#### PAGE ####

Sustainability and impact

March 13, 2020, 3:05PMANS News

Dear ANS members,

As you know, the staff and I are in the midst of implementing a significant overhaul of ANS operations, as guided by the letter and spirit of ANS Change Plan 2020.

We are off to a good start. We have changed the ANS organization chart to knock down silos and bring fresh leadership to our Publications and Digital Technology Departments. We have embarked on a major overhaul of our IT infrastructure to leverage the advantages of cloud computing and significantly improve our cybersecurity posture. Our first visible improvement will be a modernized ANS website, scheduled to go live for members and the general public in a matter of weeks, followed by digital access to Nuclear News and related content this summer.

We have many other exciting changes in the works, including the build-out of an ANS Operations Center to increase the value and timeliness of our news reporting and our communications to the public. Just as important as these 2020 deliverables, however, is the commitment of the staff and volunteer leaders to modernizing the way we do things, so we can make ANS more productive without sacrificing the personal touch that makes our organization great.

I’ve had the opportunity to speak with scores of members over the last three months, and I am so grateful for the advice and counsel you have provided about our people, programs, and initiatives. One call in particular sticks out in my mind. It was with an ANS leader based overseas. We initially struggled with incompatible teleconferencing platforms, but when we ultimately connected, this member gently reminded me to communicate the broader value of the changes we are making. “Make sure people understand why you are doing this,” he said.

####

● **WRITTEN TASKS**
1 > According to the ANS letter, why is ANS building out an ANS Operations Center? Answer in one to three sentences.
2 > Repeat the part of the ANS letter that begins at the words "As you know, the" and stops after "content this summer.", substituting "revamp" for "overhaul".
The material after the ANS letter is not needed for the tasks that refer to it.

#### RAW DATA ####

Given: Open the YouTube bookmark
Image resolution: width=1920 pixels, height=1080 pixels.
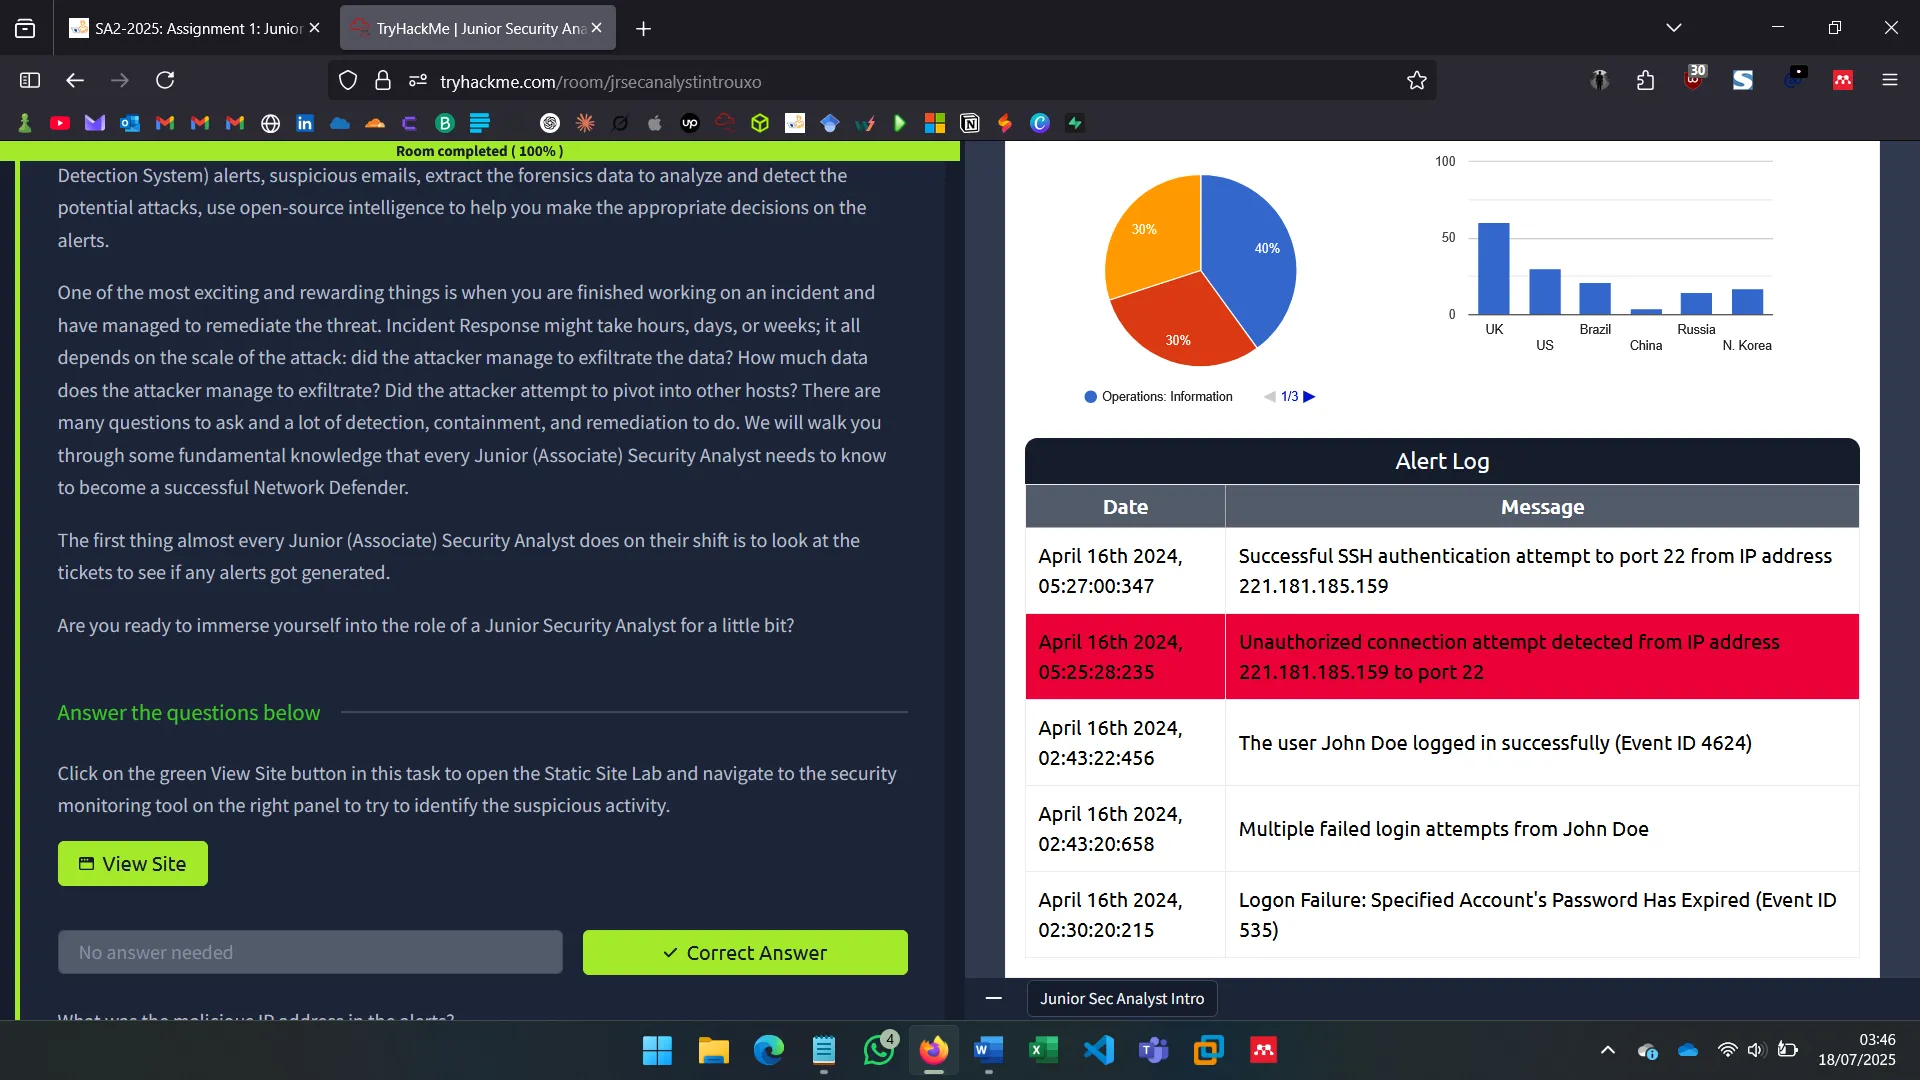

####

● **EXERCISE RESPONSES**
1 > ANS is building out the Operations Center to increase the value and timeliness of its news reporting and its communications to the public.

2 >
As you know, the staff and I are in the midst of implementing a significant revamp of ANS operations, as guided by the letter and spirit of ANS Change Plan 2020.

We are off to a good start. We have changed the ANS organization chart to knock down silos and bring fresh leadership to our Publications and Digital Technology Departments. We have embarked on a major revamp of our IT infrastructure to leverage the advantages of cloud computing and significantly improve our cybersecurity posture. Our first visible improvement will be a modernized ANS website, scheduled to go live for members and the general public in a matter of weeks, followed by digital access to Nuclear News and related content this summer.